▶ Exercise brief: Pictures in the material below are to be left out, and only the lines from the line with "This screenshot has height=793, width=1707." up to and including the line with "Task: Open the No. 1971603 post link" are to be written out exactly.

▶ Dataset content:
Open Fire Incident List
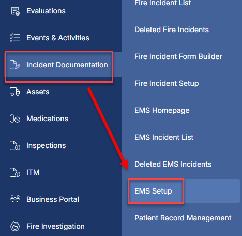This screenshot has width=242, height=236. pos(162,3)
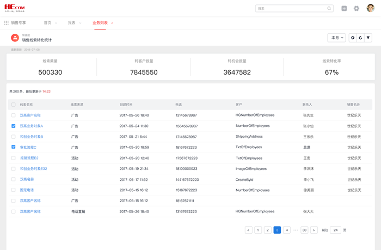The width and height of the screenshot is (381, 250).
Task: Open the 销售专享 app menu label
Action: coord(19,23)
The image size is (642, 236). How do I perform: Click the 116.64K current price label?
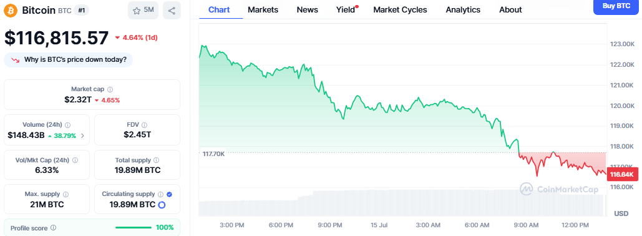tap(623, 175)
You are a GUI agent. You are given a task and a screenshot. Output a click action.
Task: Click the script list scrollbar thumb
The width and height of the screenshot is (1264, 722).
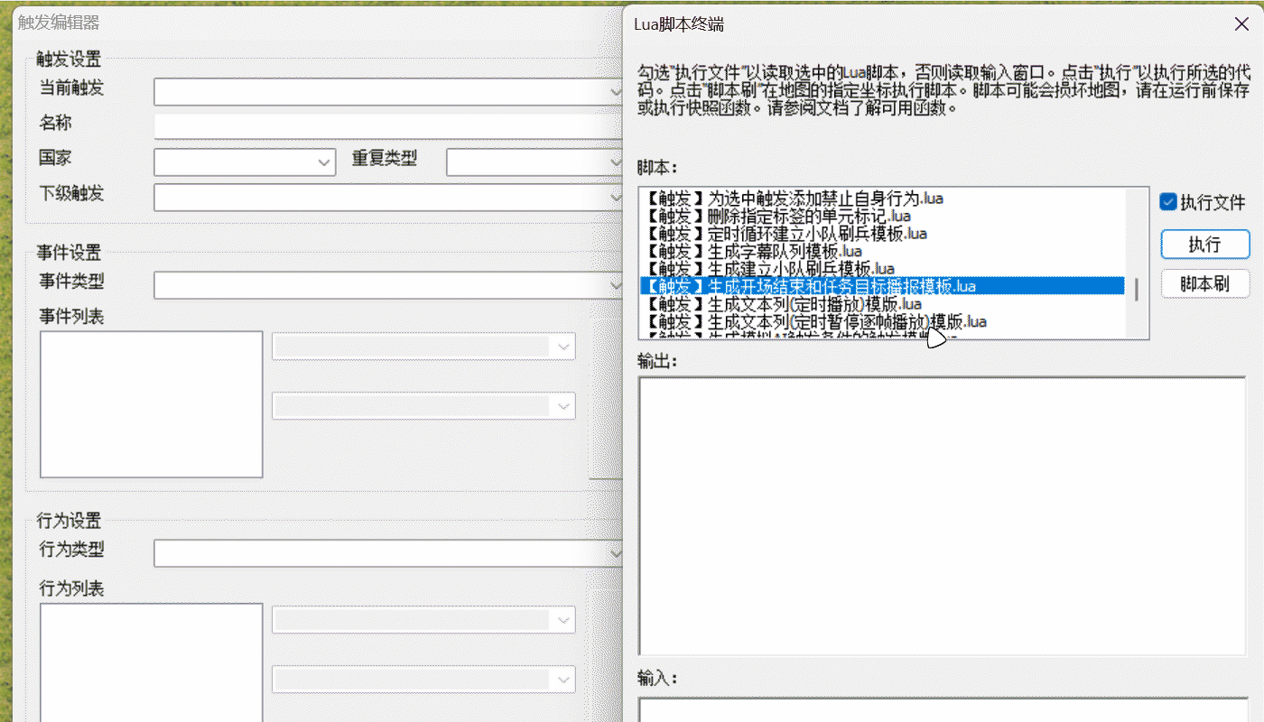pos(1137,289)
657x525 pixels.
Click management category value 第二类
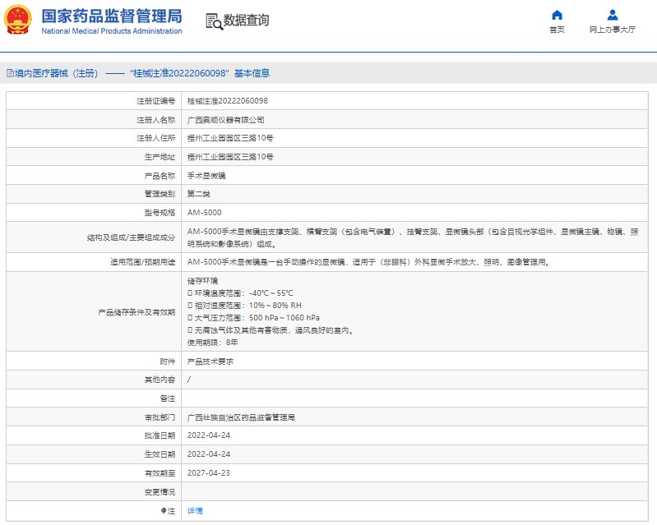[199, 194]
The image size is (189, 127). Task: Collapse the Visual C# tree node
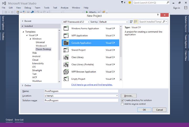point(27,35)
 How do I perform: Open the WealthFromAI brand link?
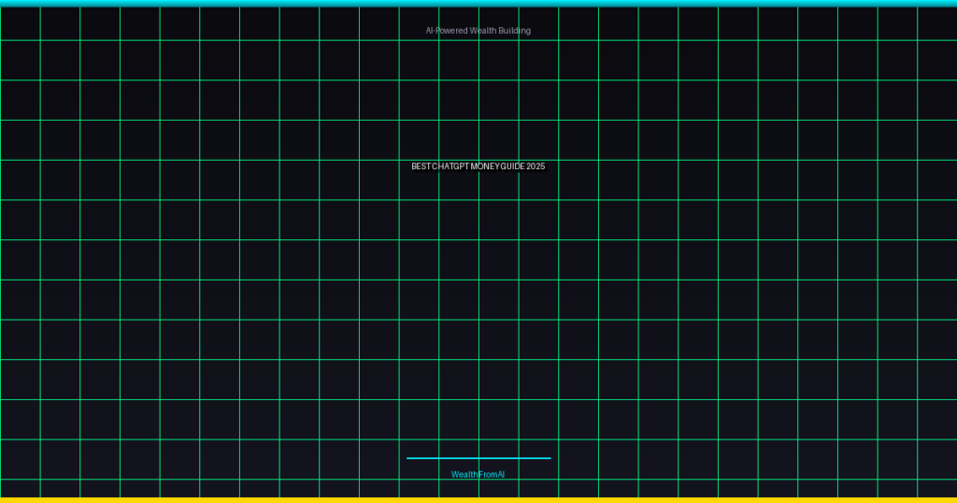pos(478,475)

* * *

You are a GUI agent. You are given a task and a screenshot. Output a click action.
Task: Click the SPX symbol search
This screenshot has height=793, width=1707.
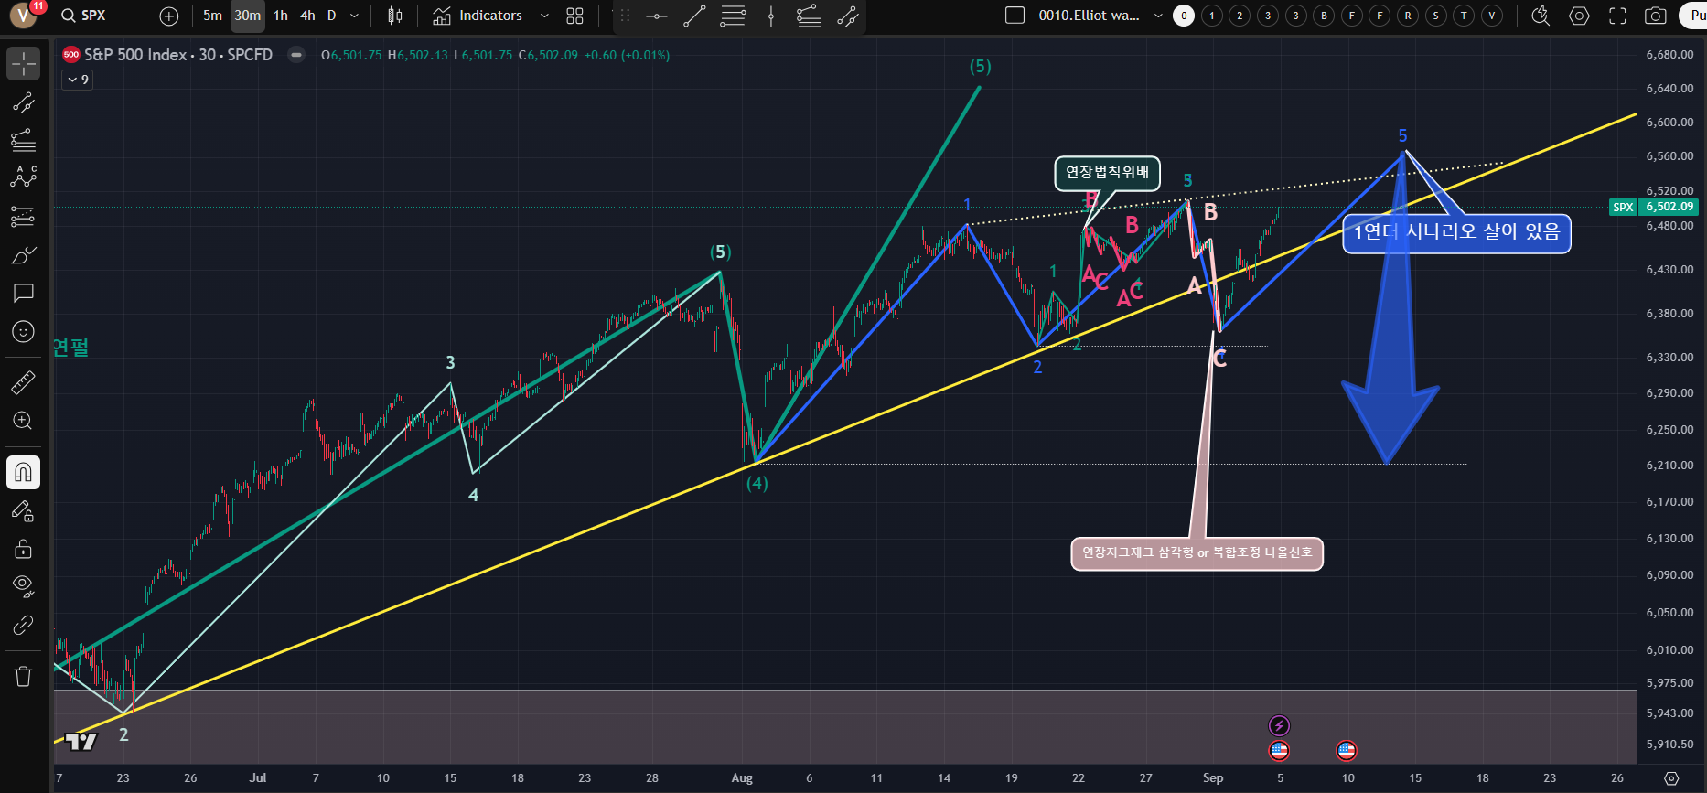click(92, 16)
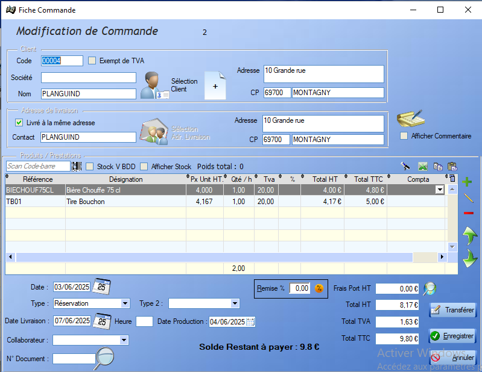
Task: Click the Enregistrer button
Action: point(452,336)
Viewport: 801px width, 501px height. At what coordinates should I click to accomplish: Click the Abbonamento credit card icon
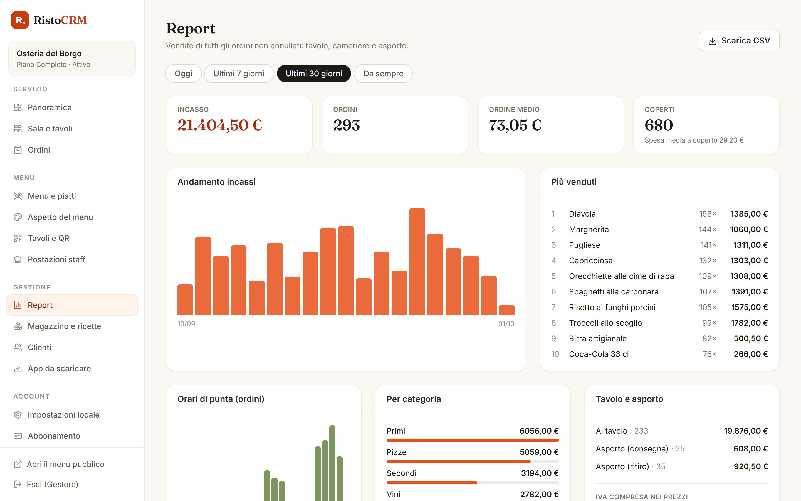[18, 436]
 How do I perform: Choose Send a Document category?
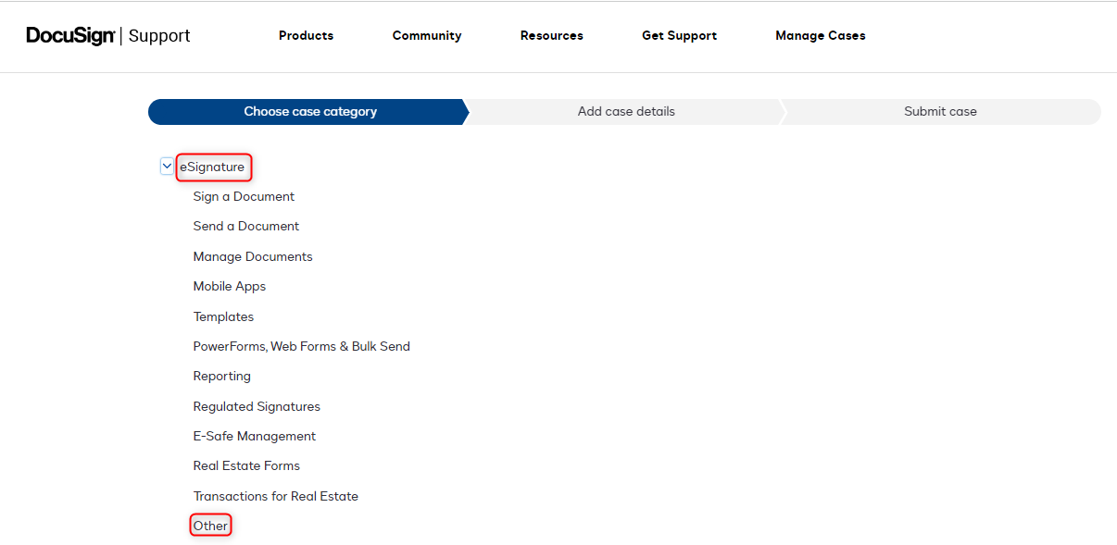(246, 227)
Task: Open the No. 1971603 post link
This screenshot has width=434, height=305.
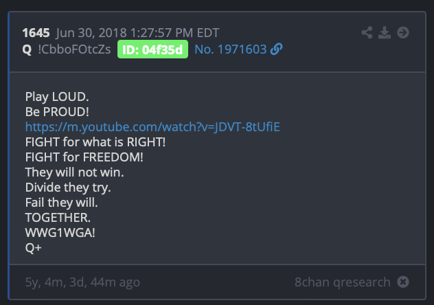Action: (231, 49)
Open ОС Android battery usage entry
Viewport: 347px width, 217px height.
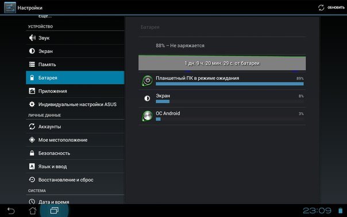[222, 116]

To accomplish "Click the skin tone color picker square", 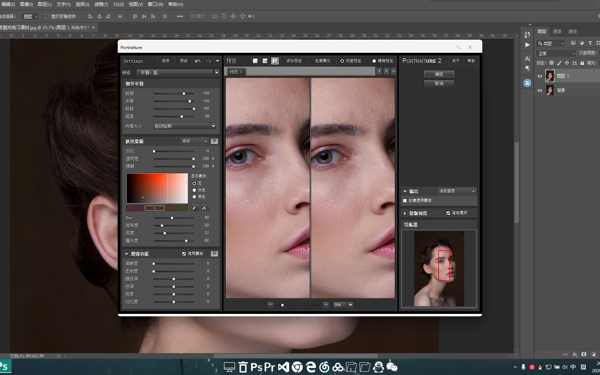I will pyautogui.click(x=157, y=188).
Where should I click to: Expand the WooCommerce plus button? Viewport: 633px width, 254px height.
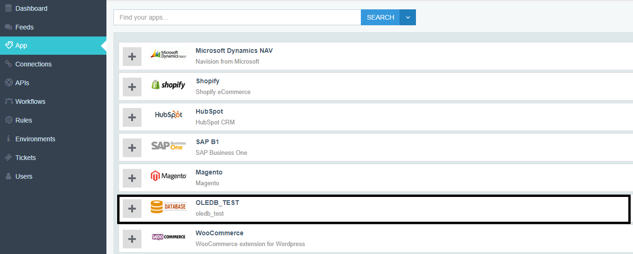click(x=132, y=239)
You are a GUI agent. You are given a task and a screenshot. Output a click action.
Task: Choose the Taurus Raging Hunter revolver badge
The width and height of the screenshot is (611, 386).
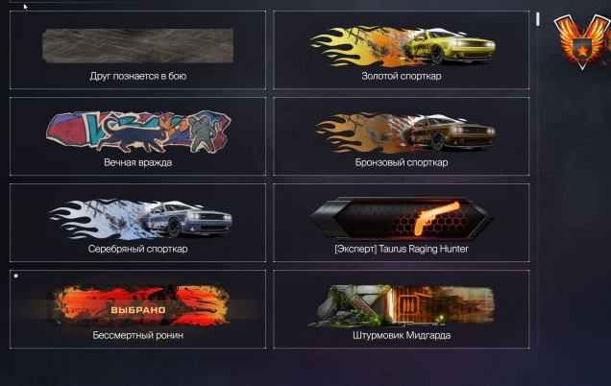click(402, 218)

▶ Answer box:
This screenshot has height=793, width=1707.
click(92, 16)
Task: Click the Enregistrer button
Action: point(452,336)
Viewport: 801px width, 501px height. At what coordinates should I click to accomplish: Click the Abbonamento credit card icon
[18, 436]
 How do I perform: Choose Send a Document category?
(246, 227)
Task: Open the No. 1971603 post link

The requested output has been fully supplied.